Abstract
This study develops and evaluates a machine learning fire-risk prototype for Ghana's Guinea Savannah zone, addressing the lack of a locally calibrated early-season danger tool for November-January. Using a 1 km gridded dataset (2001-2024) combining MODIS burned area, FIRMS active fires, ERA5-Land, CHIRPS, FLDAS soil moisture, MODIS vegetation, SRTM topography, and human-access variables, 21 base predictors were expanded into 123 features using lags, rolling statistics, anomalies, drought indices, and seasonal indicators.

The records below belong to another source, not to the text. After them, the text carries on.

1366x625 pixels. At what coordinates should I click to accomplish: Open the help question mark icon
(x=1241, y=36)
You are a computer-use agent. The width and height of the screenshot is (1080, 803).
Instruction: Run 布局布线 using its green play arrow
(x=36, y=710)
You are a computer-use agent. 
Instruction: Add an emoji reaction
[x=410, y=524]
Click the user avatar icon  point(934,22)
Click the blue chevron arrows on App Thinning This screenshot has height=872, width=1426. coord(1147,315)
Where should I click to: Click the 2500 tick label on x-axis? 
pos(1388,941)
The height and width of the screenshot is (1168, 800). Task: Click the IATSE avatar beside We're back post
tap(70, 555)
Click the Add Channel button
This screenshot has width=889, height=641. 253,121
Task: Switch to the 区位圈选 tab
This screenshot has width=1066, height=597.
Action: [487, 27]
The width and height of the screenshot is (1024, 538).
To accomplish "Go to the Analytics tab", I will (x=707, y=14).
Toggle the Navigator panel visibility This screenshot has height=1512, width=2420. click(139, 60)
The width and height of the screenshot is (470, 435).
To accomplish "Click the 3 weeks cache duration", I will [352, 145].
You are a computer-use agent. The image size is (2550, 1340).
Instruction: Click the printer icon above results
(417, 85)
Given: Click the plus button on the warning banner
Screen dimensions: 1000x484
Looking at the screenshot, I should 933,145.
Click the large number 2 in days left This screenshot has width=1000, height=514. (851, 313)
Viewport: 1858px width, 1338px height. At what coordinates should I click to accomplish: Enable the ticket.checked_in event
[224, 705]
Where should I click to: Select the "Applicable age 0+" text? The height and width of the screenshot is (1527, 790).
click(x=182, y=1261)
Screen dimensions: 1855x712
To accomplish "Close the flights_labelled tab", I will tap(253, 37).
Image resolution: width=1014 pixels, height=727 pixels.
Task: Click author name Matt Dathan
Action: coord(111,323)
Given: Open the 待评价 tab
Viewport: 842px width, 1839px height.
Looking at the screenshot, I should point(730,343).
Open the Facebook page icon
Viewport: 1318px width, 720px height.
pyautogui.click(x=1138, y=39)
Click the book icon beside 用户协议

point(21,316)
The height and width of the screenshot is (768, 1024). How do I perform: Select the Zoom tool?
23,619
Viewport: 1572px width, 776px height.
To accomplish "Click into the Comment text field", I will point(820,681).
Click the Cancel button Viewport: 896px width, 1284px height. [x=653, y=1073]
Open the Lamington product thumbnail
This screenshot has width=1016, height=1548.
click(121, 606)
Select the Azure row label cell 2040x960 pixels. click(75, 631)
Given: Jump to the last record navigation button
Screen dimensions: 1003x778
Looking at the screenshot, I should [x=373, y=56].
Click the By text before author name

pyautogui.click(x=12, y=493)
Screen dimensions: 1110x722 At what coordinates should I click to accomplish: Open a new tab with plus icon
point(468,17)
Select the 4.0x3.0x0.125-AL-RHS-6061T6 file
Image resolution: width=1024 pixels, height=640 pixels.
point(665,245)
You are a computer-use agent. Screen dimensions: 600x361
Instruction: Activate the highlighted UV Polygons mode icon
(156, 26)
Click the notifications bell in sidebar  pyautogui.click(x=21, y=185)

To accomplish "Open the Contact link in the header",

Five algorithms were compared: Random Forest, XGBoost, LightGBM, CatBoost, and a multilayer perceptron. Tree-based models achieved high discrimination (AUC 0.960-0.962) on stratified test samples. Threshold-dependent metrics are interpreted with prevalence-adjusted estimates due to balanced sampling. The full-feature LightGBM exceeded the monthly Canadian Fire Weather Index by 0.28 AUC, though this reflects both algorithm and feature advantages.
Feature attribution revealed no dominant soil-moisture control. Instead, temperature range, population density, surface pressure, precipitation memory, vegetation state, and soil-moisture memory all contributed to predicted risk. Static variables like surface pressure are interpreted cautiously as potential spatial/elevation proxies.
Bias-corrected CMIP6 experiments suggest higher late-century fire risk under SSP2-4.5 and SSP5-8.5, but these are illustrative due to tree ensemble extrapolation limits and constant human driver assumptions. The revised index is presented as a research prototype supporting future operational testing, not a fully validated warning system. This work provides a foundational framework for improved fire danger assessment in data-sparse savannah regions, with potential for adaptation to other West African contexts.